The rules need to change to stop that practice. At European level, the United Kingdom Government must make strong representations on the review of regulation 1107/2006, which is due to take place later this year, so that the requirements can be tightened to require carriers specifically to allow certified concentrators to be carried in the cabin on all flights landing or taking off from an airport in the European Union. That is the law in the United States of America, so there is no reason why it could not work here. An added advantage would be that all airlines, not just those based in the UK, would have to comply.

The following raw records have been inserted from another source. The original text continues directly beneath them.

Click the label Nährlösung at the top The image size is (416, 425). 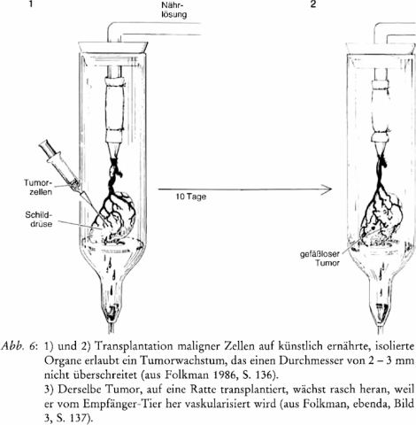(174, 10)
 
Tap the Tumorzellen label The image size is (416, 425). (38, 187)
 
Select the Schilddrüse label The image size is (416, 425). (39, 219)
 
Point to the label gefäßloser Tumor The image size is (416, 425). (320, 259)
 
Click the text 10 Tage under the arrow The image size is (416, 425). (191, 197)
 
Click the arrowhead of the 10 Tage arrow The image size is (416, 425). (327, 189)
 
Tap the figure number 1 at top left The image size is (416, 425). (31, 4)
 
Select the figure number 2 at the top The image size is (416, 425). (313, 4)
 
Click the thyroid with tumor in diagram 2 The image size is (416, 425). (381, 219)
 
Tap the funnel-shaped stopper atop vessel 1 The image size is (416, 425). (113, 47)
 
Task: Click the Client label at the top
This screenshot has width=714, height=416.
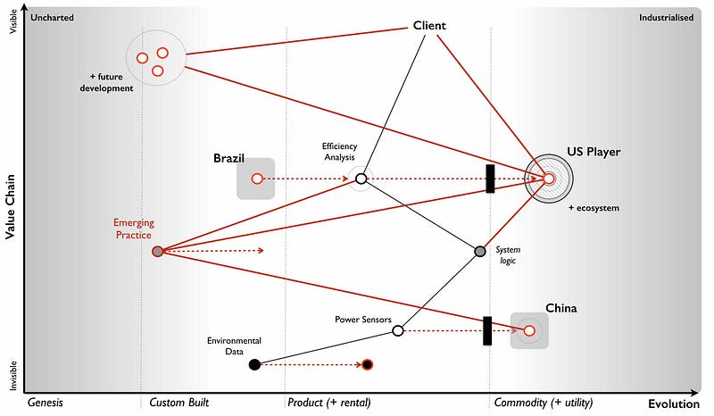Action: [429, 26]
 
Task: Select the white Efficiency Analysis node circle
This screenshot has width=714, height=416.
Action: [361, 179]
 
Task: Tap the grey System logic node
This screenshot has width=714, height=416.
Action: [479, 252]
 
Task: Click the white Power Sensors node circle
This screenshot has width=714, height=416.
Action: [398, 330]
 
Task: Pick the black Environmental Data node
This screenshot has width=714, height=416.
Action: [254, 364]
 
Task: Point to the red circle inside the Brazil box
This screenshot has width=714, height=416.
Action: [257, 179]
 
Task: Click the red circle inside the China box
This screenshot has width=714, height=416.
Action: [529, 330]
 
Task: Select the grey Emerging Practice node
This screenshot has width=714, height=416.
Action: [158, 252]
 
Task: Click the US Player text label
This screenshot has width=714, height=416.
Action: [593, 152]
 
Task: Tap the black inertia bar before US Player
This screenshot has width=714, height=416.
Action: [490, 179]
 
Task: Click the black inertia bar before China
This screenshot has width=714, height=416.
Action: [487, 330]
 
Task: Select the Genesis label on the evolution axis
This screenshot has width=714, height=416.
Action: [46, 403]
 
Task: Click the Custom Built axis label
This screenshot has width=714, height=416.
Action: [178, 403]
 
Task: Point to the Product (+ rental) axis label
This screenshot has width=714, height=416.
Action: [328, 403]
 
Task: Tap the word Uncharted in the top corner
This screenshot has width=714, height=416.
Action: [52, 17]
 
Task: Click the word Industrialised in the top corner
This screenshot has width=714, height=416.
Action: [666, 17]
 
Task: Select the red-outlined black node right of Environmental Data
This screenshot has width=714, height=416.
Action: [367, 364]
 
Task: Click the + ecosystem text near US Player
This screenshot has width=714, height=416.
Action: [594, 208]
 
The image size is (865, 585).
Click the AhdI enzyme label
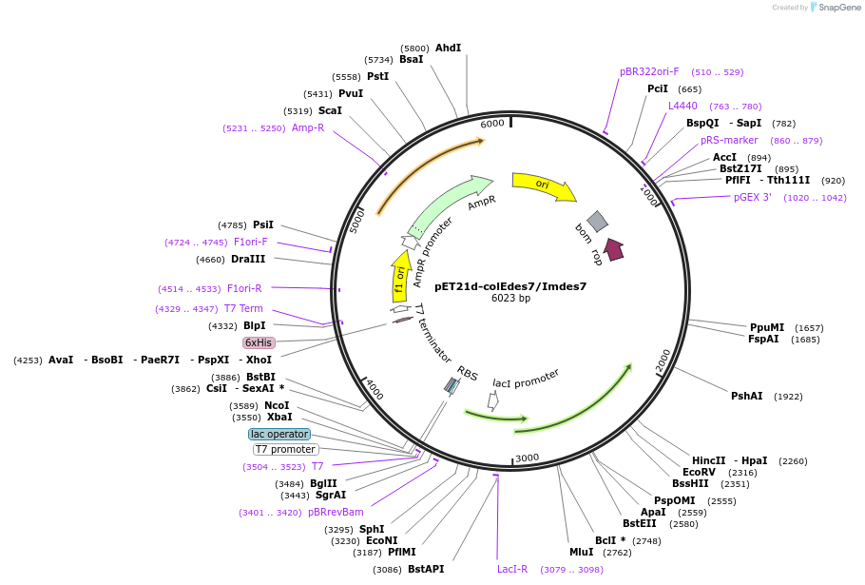coord(448,48)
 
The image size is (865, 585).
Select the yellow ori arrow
coord(543,185)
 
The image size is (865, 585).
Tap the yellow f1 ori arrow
coord(401,277)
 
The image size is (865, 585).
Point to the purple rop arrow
coord(613,249)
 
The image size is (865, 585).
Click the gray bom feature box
coord(597,222)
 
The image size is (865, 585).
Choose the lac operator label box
coord(279,434)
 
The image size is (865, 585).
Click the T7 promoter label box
coord(285,449)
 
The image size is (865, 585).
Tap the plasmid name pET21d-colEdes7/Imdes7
coord(510,285)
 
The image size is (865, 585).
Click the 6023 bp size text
coord(510,299)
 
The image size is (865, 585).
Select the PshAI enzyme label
coord(746,396)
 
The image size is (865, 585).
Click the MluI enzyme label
coord(581,552)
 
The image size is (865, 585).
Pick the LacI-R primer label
coord(512,569)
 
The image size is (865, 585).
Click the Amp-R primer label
coord(308,127)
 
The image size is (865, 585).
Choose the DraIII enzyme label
coord(248,259)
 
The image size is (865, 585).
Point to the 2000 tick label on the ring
coord(663,360)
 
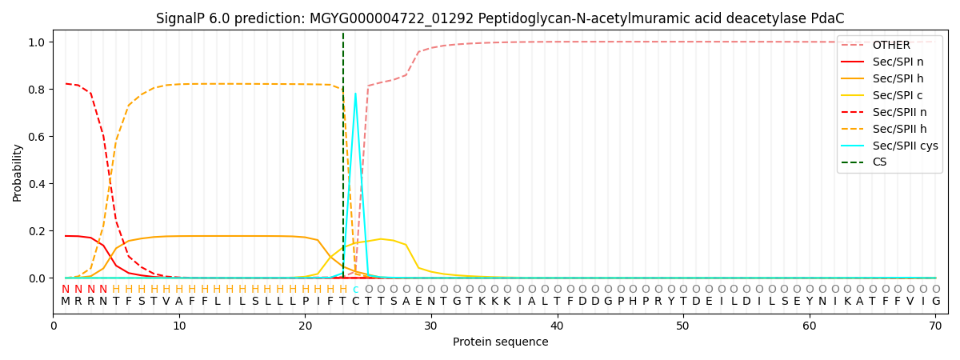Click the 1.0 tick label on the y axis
coord(39,42)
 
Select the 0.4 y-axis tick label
coord(39,184)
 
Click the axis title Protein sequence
coord(501,342)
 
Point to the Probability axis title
coord(18,172)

The code of practice "Access to Air Travel for Disabled Persons and Persons with Reduced Mobility" should also be revised to prevent airlines from charging to provide oxygen if they do not allow a passenger to bring their own. If some airlines can operate without charging their disabled passengers extra, all can; and if they will not change their policies voluntarily, guidelines must become obligations. When advances in treatments and technology give back the chance to work and travel to people who would otherwise have been housebound, carriers must not be able to take that away.


17 Mar 2010 : Column 932

Given the growing momentum of the campaign for oxygen concentrators to be provided to patients free of charge on the NHS, I hope that carriers will see more and more mobile oxygen-using patients looking to use their services. Now is the time to get the rules in order. I trust that the Department for Transport will look closely at what action it can take to raise awareness, enforce guidelines and improve the regulations so that this problem can be eliminated.

3.50 pm

The Parliamentary Under-Secretary of State for Transport (Paul Clark): I congratulate my hon. Friend the Member for Carmarthen, West and South Pembrokeshire (Nick Ainger) on securing this debate; it is his second debate on this issue in the past nine months. I recognise his commitment, and also the hard work of the British Lung Foundation, the Pulmonary Hypertension Association, of which he is a trustee, the Muscular Dystrophy Campaign and the Cystic Fibrosis Trust. They are rightly determined to raise the issue on behalf of the travelling public, and in particular those who require this service so that they have the freedom to travel and are not constrained within the four walls of their home when the technological developments to which my hon. Friend has referred now allow a degree of portability and freedom that could only have been a pipe dream just a few years ago. I welcome this opportunity to respond to the points raised by my hon. Friend.

First, let me address aviation. I hope my hon. Friend will not be disappointed to learn that the position is still essentially the same as when we last debated this matter in June; the law is the same as it was nine months ago. My hon. Friend's remarks, and the names of the many international airlines he has read into the record, highlight the fact that this is an issue for the international community. It raises matters that need to be dealt with across the sector through the international law that the International Civil Aviation Organisation has put in place to support and help aviation consumers, and through the European Union for EU states. EU regulation 1107/2006 establishes the rights of those persons who are disabled or have reduced mobility for whatever reason. It is fully supported by the UK Government and has full applicability in UK law under our statutory instrument 2007/1895.